Automatic sample submission is thus a license for a rogue actor to print money. I am not suggesting at all that our Japanese friends were up to anything, but imagine the gaping security void that this exposes for the opportunity for espionage, breaches of data protection laws, law suits, reputational damage. All under the EULA declared excuse of "just having a look guv'"
A Japanese company trading software in the EU was already in gross violation of the UK Data Protection Act. If the UK regulator had any power or spine, they could have imposed a massive fine on Trend Micro for the same.

Now imagine what other information is being harvested under the highly plausible excuse of "automatic sample collection".

Now imagine if you run a business processing secure data and your anti virus is Kaspersky or Tencent...

I heard one time that in order for anti-virus maker to operate, they must be certified by a certain intelligence agency. That already probably means that there is backdoor to all these anti virus software regardless of which country makes it. They all do basically the same thing. Kaspersky used to be really good, although it is now not sold in most western countries offline.

Related:
https://www.securityweek.com/how-antivirus-software-can-be-perfect-s...

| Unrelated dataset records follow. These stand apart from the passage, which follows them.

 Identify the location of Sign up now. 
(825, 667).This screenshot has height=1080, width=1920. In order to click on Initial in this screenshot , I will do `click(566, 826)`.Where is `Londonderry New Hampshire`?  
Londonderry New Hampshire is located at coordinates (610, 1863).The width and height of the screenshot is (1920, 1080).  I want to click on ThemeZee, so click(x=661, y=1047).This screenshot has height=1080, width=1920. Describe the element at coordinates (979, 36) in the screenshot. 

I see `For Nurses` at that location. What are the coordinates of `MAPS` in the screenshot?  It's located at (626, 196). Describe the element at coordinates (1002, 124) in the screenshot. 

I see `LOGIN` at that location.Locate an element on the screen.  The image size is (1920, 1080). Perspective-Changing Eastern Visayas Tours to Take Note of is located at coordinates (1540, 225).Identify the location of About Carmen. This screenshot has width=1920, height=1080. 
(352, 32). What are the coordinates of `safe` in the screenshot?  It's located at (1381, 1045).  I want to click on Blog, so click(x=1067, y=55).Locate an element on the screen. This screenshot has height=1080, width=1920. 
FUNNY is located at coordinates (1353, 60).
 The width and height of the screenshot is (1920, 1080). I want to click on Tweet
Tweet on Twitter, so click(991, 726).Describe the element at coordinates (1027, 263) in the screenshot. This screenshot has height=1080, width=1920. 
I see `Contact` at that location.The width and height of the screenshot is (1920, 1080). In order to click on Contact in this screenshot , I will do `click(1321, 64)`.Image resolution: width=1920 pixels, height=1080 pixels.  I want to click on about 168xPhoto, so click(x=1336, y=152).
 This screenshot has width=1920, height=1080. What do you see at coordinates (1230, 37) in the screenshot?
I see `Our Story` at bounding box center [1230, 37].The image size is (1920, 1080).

Edited by stingraze 2023-01-22 11:57 AM

@stingraze indeed, but the question is "which" certain intelligence agency and to which master do they (forced or otherwise) pledge fealty.

Operating System browser telemetry are rapidly becoming an equivalent scourge.

Edit: R.O.F.L. I just went to pcworld.co.uk to see if they still sold Kaspersky. A search for kaspersky yielded nothing. So I searched for 'anti virus' to see what came up and they had cloudflare block my IP address. Try it!

Clicky: https://www.currys.co.uk/search?q=anti%20virus

Way to go idiots!

If anyone here is on twitter, will they tweet that link at @currys

Oh my.
Cloudflare is pretty intense.

Cloudflare has web application firewall, so maybe that is why. I tried it myself from Japan, but it didn’t become like you said.

Cloudflare web application firewall:
https://www.cloudflare.com/en-gb/waf/

Edited by stingraze 2023-01-22 12:12 PM

I'm clearly special then (you already knew that though didn't you )

Yes… Since a long time ago.

yaay, recognition

It’s still doing it. I’m honestly at a loss because it’s so irritating. The computer basically slows down and is unusable for about 30 seconds after downloading a file or extracting a zip.

How about scanning the system for possible virus?

Are you certain that you turned off smart screen and reputation checking?

Did you deinstall the defender service rather than just kill the service in the security centre?

If you find a really big file already on the HDD and copy it (like an ISO) does it also hang?